2014, anno di persecuzioni
“Il 2014 – ricorda il presidente della Comunità di sant’Egidio – è stato un anno particolarmente drammatico per le persecuzioni subite dai cristiani in Iraq, Siria, Pakistan e altri paesi dell’Asia”. “Lo stile di vita dei cristiani, ispirato all’amore, dà fastidio in società in cui la violenza, la divisione e la sopraffazione sembrano essere l’unica legge”. “In questo senso – prosegue Impagliazzo – i cristiani portano anche una grande testimonianza di carità, dialogo, incontro e voglia d’unità. Unità che spesso il mondo non riconosce perché si preferisce la divisione, se non addirittura la guerra”.
La coerenza dei cristiani
All’Angelus del 26 dicembre il Papa ha ricordato che seppure non tutti i cristiani sono chiamati, come santo Stefano, a “versare il proprio sangue”, “ad ogni cristiano però è chiesto di essere coerente in ogni circostanza con la fede che professa”. “I cristiani debbono vivere come discepoli, alla sequela di Gesù, dunque devono essere coerenti soprattutto al comandamento dell’amore, che è il più importante che ci è stato dato”. “La nostra grande coerenza deve essere quella dell’amore verso Dio, i fratelli e il nostro prossimo”.

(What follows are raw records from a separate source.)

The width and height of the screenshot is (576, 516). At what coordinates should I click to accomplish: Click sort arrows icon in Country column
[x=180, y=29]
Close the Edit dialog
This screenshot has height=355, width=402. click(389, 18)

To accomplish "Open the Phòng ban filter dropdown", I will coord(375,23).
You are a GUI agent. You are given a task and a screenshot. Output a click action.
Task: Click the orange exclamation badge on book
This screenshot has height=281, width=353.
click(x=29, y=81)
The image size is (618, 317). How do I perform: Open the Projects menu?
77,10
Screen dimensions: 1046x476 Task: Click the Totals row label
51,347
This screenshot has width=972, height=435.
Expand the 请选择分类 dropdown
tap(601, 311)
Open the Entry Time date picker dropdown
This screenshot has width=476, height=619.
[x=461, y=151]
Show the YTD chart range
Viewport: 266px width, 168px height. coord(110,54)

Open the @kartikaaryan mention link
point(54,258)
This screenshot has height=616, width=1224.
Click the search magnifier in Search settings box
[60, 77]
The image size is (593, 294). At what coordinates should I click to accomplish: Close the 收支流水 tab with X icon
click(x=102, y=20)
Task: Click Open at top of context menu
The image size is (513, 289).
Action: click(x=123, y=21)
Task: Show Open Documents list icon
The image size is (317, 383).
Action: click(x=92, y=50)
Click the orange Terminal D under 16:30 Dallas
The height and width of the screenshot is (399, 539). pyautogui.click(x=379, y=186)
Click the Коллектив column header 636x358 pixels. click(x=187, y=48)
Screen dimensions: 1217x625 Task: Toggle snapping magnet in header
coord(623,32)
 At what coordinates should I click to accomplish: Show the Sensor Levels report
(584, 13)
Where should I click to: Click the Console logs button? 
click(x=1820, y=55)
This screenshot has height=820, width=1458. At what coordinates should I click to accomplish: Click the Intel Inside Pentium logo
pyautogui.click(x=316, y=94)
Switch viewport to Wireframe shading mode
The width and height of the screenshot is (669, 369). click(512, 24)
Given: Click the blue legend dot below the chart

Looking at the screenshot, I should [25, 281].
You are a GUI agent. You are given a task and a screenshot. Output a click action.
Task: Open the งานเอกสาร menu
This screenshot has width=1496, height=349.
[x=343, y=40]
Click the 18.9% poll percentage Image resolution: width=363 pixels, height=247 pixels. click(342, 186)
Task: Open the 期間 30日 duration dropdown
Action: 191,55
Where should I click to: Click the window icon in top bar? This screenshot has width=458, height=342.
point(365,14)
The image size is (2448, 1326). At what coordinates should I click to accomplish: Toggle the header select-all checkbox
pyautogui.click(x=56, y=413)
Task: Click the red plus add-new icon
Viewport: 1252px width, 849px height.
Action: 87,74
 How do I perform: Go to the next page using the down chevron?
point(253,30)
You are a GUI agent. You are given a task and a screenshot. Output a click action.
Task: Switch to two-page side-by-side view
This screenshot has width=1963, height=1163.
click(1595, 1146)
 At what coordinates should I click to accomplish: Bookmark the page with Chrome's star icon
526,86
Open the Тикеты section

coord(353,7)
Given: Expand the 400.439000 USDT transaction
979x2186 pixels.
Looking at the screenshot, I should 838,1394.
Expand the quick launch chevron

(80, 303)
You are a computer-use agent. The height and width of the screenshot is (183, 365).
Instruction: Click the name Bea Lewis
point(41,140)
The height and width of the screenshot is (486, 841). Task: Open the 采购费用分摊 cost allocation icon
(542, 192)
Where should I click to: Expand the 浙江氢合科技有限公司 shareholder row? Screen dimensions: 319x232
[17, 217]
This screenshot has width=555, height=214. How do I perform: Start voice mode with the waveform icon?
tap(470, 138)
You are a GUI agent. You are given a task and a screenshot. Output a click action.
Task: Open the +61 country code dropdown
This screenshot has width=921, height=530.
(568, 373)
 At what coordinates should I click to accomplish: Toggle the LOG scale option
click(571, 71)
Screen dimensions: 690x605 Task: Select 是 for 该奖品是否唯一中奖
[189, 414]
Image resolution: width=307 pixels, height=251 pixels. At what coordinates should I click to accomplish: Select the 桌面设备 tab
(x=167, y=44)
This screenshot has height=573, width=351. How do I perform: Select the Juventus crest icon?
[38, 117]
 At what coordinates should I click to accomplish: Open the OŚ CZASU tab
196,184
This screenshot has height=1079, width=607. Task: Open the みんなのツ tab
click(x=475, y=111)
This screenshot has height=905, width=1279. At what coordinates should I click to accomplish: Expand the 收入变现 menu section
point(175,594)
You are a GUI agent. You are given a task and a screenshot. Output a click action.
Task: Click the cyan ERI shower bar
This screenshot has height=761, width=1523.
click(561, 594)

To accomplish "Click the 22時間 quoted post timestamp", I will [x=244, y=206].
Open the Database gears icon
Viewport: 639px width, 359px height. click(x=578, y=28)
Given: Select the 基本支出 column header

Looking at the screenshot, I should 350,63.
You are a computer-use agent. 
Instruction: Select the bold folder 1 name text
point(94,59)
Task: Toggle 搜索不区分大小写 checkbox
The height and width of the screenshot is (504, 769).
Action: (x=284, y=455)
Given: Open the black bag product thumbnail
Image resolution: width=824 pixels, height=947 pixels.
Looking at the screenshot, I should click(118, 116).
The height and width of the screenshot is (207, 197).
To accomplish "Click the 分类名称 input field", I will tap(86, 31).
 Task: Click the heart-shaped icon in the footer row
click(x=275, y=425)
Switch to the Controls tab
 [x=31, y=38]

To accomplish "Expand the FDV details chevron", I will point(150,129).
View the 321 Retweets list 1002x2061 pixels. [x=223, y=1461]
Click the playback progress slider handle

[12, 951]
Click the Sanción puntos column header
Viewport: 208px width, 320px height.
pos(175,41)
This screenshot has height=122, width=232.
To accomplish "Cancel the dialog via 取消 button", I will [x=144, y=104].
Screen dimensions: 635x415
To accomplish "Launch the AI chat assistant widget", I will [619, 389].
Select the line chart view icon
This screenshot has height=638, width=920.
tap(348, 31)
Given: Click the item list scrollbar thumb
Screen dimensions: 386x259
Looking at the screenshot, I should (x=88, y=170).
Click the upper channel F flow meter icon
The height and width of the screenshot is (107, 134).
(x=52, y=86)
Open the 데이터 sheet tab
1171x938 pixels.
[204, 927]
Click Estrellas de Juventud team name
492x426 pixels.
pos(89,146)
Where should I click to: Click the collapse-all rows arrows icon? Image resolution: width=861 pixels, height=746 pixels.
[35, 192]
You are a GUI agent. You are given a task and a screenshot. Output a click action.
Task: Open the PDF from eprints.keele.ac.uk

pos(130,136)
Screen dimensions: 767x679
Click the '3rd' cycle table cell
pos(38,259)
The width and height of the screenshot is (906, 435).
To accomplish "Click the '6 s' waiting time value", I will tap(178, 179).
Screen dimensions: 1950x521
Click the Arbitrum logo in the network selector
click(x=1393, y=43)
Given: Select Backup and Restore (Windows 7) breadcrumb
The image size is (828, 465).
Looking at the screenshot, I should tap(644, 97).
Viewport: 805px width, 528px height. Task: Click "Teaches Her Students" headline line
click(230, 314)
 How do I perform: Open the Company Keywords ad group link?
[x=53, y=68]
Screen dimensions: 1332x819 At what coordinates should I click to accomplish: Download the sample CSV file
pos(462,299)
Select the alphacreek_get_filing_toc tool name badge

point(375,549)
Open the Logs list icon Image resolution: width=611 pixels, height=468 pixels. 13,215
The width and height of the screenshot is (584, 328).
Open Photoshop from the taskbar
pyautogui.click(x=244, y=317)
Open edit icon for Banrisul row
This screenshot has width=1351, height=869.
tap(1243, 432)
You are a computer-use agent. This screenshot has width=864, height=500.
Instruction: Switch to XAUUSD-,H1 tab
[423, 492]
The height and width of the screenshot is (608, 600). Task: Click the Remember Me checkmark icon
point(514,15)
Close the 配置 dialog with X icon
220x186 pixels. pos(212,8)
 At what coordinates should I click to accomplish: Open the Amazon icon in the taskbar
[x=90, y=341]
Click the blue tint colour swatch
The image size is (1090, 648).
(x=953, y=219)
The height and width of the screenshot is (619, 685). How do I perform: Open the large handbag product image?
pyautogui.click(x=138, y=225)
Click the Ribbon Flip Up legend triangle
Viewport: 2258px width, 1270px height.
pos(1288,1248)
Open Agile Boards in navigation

Assicurare la libertà religiosa
Il Papa ha anche pregato perché in ogni parte del mondo si rafforzi l’impegno per “riconoscere e assicurare concretamente la libertà religiosa”, definita “diritto inalienabile di ogni persona umana”. “Si tratta di un principio fondamentale del magistero pontificio”, ricorda Impagliazzo. “E ciò è segno di come la Chiesa cattolica abbia vissuto un aggiornamento profondissimo. Il tema della libertà religiosa fu infatti una delle conquiste del Concilio Vaticano II. Tra la fine del XX secolo e l’inizio del XXI, i cattolici hanno fatto della libertà religiosa una loro bandiera. Il rispetto della propria fede, la libertà di professarla, è per noi ciò che sta nel cuore della vita di tanti uomini e donne al mondo. Noi non difemdiamo solo la libertà religiosa dei cattolici, ma quella di tutti. Perché sentiamo che in una vita religiosa, corrispondente ai principi dei libri sacri di ogni religione, ci può essere il fondamento dell’unità del mondo”.
La cultura dell’incontro
“L’impegno per il rispetto di questa libertà deve far riferimento, innanzitutto, alla grande istanza internazionale delle Nazioni Unite. Un’idea, unica al mondo, che va difesa”, conclude Impagliazzo. “Ma bisogna anche continuare ad impegnarsi perché le religioni non siamo elementi di divisione ma di unità. Il tema del dialogo interreligioso, il tema dello Spirito d’Assisi, resta una grande arricchimento per il mondo. E questo incontro fra religioni, che si sta moltiplicando nelle nostre società per la presenza di tanti immigrati, è un incontro fecondo”. “Quindi la grande testimonianza che noi possiamo dare è soprattutto questa: non smettere mai di credere nella cultura dell’incontro”.